### PROBLEM REQUIREMENTS
Every line below that contains the word "target" must be copied.

Stored data entries:

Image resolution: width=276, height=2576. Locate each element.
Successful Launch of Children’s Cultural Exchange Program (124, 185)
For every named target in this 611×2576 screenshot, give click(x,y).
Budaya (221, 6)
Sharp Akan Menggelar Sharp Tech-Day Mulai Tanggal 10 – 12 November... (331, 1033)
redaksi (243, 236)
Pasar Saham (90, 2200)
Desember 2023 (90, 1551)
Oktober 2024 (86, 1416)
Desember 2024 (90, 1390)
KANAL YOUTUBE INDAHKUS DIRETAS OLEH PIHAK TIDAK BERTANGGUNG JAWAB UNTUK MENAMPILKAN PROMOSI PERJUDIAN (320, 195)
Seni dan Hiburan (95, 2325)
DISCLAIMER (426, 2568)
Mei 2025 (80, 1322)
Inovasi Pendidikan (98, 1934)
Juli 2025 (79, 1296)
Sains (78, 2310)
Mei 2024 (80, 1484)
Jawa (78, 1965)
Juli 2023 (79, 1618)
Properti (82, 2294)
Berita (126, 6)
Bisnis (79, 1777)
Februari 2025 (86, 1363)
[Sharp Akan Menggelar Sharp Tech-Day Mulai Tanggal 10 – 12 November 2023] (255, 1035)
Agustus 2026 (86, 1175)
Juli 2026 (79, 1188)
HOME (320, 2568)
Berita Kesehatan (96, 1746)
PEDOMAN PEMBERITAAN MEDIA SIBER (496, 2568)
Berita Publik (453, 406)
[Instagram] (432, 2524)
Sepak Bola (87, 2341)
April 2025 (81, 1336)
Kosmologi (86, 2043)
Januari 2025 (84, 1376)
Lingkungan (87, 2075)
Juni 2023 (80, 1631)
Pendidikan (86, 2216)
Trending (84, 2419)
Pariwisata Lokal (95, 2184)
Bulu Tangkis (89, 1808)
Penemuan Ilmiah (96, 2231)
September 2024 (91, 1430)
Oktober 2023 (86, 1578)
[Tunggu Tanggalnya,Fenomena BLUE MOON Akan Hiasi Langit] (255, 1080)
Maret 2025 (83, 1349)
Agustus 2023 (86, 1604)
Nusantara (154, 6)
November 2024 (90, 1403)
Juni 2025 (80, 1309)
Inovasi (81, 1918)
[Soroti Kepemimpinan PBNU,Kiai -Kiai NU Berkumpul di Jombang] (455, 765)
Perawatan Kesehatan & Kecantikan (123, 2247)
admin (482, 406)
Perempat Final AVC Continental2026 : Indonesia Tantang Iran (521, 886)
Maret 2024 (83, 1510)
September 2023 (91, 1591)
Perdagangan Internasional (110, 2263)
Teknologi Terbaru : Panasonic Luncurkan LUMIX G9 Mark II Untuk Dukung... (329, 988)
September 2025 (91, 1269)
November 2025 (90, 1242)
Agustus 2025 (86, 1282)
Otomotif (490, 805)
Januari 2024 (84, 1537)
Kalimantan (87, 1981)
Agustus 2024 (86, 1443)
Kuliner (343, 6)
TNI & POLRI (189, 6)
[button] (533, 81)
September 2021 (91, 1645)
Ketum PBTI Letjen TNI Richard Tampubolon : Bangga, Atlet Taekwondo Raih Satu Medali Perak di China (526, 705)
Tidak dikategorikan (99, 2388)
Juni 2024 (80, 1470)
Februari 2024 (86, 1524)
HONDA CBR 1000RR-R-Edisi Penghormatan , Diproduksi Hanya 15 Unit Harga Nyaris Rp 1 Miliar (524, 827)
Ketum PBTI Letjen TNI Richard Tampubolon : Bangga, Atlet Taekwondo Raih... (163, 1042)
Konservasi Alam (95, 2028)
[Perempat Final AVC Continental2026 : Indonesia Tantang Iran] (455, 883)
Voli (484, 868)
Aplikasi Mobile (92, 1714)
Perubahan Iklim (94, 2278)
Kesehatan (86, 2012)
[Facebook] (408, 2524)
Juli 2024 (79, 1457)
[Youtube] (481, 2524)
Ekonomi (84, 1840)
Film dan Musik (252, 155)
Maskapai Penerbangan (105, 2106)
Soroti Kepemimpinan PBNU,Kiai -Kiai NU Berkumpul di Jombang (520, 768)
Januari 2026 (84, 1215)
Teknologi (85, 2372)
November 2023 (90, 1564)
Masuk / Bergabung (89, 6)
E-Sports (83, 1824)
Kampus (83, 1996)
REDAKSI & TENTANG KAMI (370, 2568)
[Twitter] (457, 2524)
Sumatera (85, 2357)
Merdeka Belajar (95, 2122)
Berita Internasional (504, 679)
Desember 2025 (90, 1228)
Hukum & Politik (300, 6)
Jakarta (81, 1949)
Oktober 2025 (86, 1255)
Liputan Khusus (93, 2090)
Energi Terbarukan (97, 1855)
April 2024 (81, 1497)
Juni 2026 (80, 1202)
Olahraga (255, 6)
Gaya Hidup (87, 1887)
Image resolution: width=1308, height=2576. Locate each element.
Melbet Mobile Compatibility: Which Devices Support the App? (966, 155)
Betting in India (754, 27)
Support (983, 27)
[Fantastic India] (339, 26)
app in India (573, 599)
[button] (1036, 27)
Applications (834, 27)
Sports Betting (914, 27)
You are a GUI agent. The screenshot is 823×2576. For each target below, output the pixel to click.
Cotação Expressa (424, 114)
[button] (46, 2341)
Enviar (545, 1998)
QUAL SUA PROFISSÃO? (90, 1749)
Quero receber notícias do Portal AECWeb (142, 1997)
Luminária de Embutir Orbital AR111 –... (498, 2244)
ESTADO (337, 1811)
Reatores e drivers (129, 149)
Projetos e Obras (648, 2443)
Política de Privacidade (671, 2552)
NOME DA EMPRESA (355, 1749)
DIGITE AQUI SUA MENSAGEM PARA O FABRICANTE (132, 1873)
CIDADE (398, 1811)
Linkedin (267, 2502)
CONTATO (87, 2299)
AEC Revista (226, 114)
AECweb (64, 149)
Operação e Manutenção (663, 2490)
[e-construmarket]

### ANSWER TO THIS EXERCISE
For every named target in this 611×2576 screenshot, give click(x,y).
You are a GUI agent. The screenshot is 823×2576. For each target below, output the pixel to click.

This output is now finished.